## BEGIN DATA SECTION

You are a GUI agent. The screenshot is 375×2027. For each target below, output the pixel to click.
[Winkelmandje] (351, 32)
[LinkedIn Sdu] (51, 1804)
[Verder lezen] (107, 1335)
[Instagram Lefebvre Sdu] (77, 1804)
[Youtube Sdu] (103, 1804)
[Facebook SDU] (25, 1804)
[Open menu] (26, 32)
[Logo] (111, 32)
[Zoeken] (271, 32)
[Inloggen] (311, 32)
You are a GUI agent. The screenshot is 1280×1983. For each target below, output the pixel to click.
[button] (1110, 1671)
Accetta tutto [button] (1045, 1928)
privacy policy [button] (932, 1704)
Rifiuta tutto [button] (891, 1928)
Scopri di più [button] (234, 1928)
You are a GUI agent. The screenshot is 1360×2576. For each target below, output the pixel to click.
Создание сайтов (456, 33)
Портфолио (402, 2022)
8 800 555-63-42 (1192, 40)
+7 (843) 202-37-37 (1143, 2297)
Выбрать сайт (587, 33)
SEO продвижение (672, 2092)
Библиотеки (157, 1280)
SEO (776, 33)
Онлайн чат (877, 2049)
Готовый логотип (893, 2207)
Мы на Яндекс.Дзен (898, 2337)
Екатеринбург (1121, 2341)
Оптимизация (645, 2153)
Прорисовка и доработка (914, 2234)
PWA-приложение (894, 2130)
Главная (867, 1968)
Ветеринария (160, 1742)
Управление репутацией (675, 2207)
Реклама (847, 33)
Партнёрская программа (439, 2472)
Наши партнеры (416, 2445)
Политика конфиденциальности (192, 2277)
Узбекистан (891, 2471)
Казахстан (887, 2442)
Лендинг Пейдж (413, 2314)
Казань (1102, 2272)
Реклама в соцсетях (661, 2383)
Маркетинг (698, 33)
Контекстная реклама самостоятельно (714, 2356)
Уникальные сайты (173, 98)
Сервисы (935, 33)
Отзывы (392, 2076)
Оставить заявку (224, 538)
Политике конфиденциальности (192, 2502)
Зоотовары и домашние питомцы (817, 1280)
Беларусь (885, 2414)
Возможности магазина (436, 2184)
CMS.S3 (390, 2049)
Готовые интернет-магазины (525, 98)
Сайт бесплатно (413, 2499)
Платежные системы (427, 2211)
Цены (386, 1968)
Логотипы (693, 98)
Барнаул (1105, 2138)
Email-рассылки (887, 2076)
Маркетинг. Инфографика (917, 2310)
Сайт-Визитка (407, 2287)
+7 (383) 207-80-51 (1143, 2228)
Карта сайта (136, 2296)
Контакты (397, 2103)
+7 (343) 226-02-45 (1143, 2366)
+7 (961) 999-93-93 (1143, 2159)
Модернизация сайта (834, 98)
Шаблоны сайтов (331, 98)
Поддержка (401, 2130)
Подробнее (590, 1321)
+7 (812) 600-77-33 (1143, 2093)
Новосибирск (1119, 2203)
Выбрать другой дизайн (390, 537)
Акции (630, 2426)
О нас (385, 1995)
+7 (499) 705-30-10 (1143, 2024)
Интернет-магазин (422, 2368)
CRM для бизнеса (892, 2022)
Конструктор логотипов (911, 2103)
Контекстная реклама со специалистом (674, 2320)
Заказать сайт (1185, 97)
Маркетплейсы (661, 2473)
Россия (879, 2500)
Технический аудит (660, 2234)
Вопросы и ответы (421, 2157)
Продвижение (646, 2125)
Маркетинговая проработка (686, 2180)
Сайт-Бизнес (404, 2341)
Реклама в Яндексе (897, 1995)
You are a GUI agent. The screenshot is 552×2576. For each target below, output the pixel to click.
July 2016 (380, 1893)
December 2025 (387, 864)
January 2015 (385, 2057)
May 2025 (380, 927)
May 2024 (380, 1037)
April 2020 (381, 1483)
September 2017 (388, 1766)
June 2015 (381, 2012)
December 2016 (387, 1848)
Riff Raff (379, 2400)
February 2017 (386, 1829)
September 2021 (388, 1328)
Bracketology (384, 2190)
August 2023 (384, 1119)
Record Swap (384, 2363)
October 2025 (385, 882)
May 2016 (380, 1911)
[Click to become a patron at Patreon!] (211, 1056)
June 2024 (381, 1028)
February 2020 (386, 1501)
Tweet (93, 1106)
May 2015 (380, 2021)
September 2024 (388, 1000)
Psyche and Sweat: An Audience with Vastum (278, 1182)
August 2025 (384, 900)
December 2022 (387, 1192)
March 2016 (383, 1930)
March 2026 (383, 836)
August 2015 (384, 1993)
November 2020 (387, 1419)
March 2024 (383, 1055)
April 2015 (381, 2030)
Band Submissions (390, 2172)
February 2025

## END DATA SECTION

- [WHAT NEEDS TO BE DONE]: Turn the part of the listing that opens with the line containing "Онлайн чат (877, 2049)" and closes with the line containing "Казань (1102, 2272)", both included, into a Markdown table with the columns Row and Line. Give each line its own numbered row and leave out any blank lines.

- [COMPLETE OUTPUT]:
| Row | Line |
|---|---|
| 1 | Онлайн чат (877, 2049) |
| 2 | Готовый логотип (893, 2207) |
| 3 | Мы на Яндекс.Дзен (898, 2337) |
| 4 | Екатеринбург (1121, 2341) |
| 5 | Оптимизация (645, 2153) |
| 6 | Прорисовка и доработка (914, 2234) |
| 7 | PWA-приложение (894, 2130) |
| 8 | Главная (867, 1968) |
| 9 | Ветеринария (160, 1742) |
| 10 | Управление репутацией (675, 2207) |
| 11 | Реклама (847, 33) |
| 12 | Партнёрская программа (439, 2472) |
| 13 | Наши партнеры (416, 2445) |
| 14 | Политика конфиденциальности (192, 2277) |
| 15 | Узбекистан (891, 2471) |
| 16 | Казахстан (887, 2442) |
| 17 | Лендинг Пейдж (413, 2314) |
| 18 | Казань (1102, 2272) |